[Dataset entries]
========================================================================

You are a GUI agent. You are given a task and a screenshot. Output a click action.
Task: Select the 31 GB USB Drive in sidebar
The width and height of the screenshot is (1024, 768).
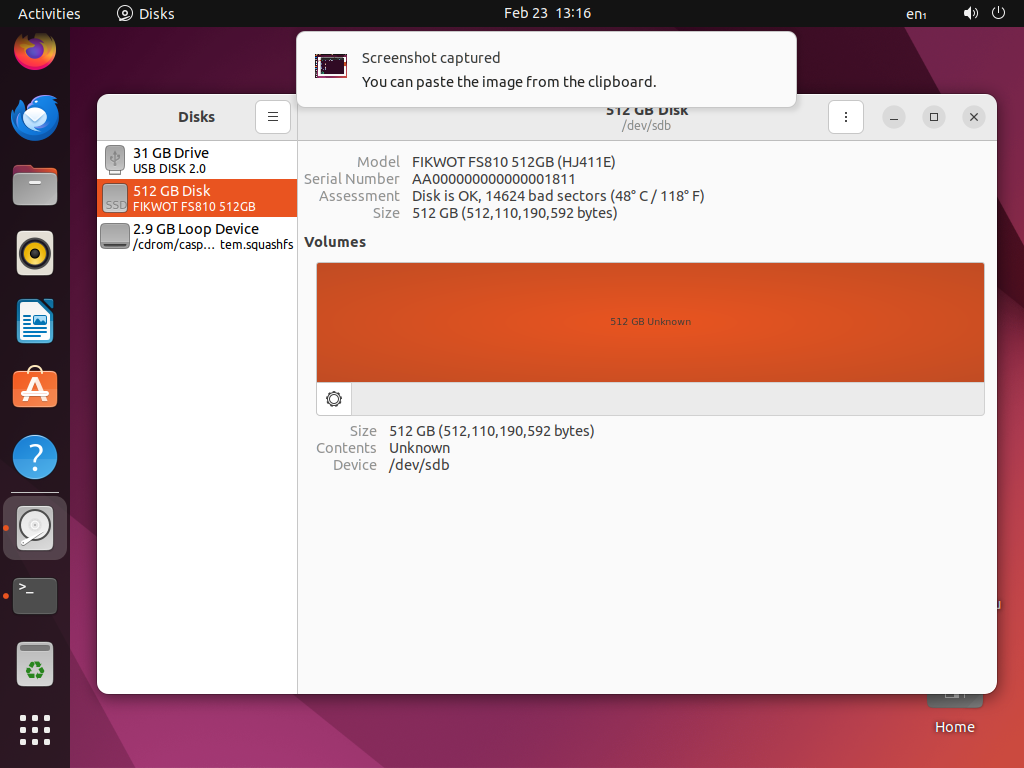196,159
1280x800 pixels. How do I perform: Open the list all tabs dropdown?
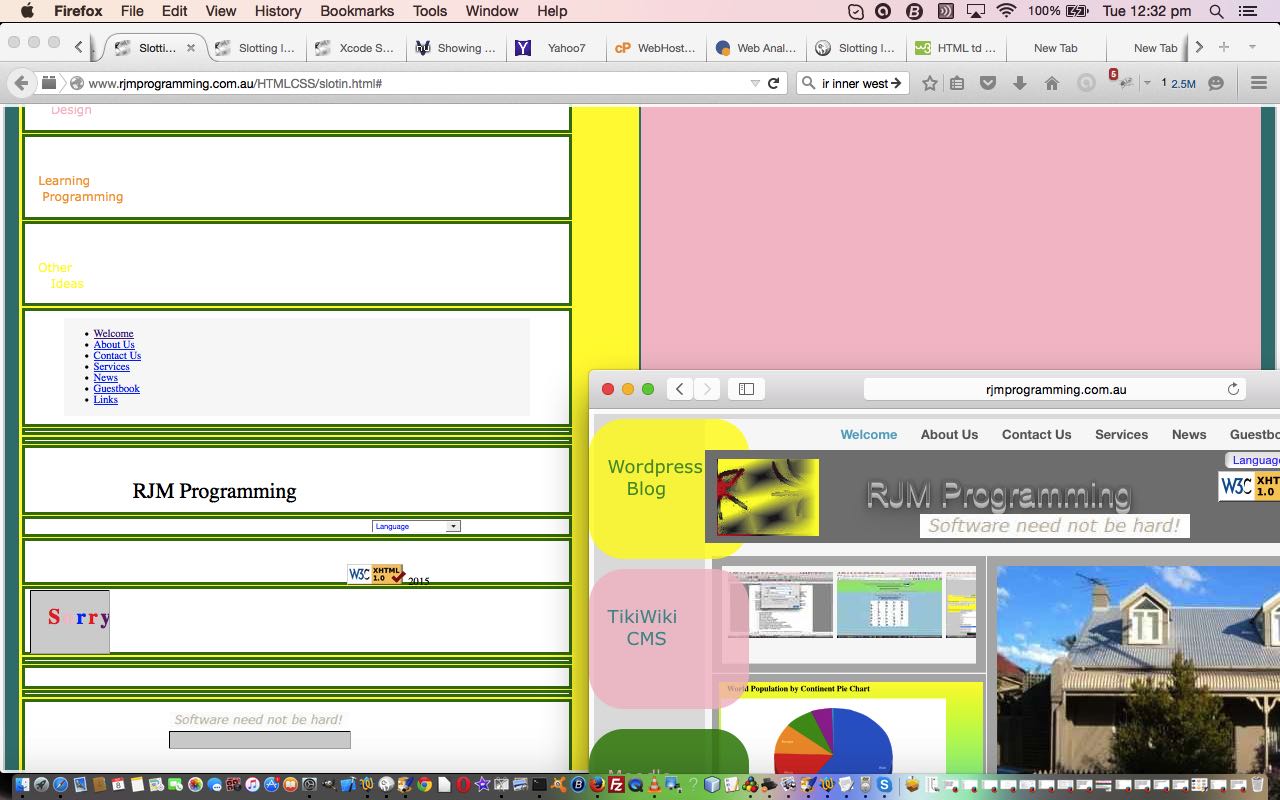(1251, 47)
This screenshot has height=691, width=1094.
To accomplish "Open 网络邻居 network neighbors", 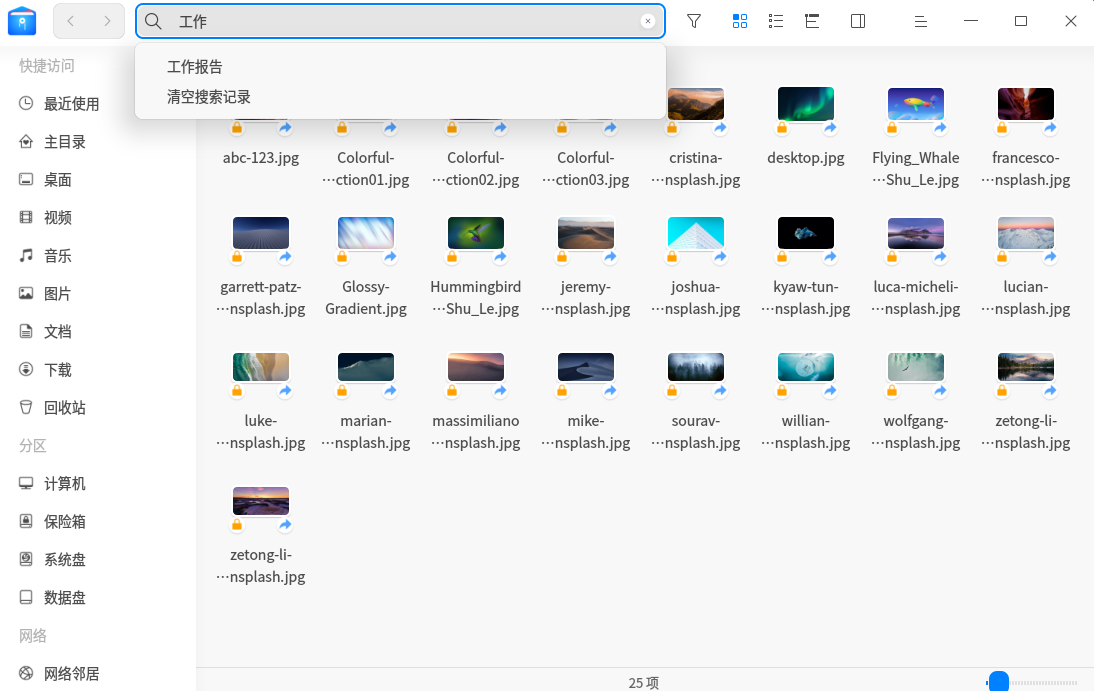I will pos(71,674).
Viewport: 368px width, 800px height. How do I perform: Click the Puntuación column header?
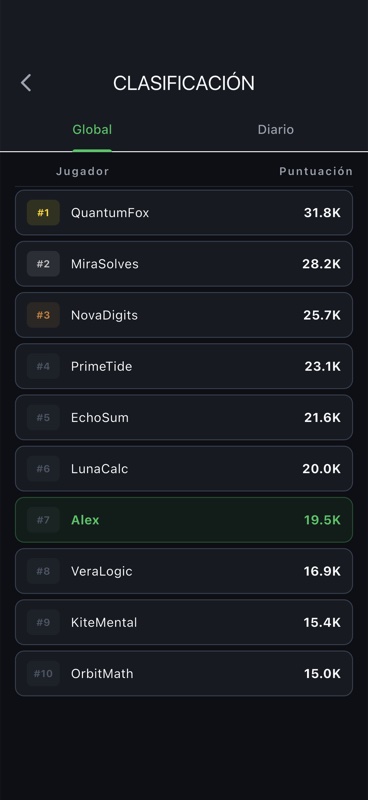316,171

========================================================================

_PROBLEM REQUIREMENTS:_
Quote verbatim every line starting at the line that contains "Viewport: 368px width, 800px" and ending with the last line of the records; omit all pictures.

_WRITTEN RESPONSE:_
Viewport: 368px width, 800px height. How do I perform: Click the Puntuación column header?
316,171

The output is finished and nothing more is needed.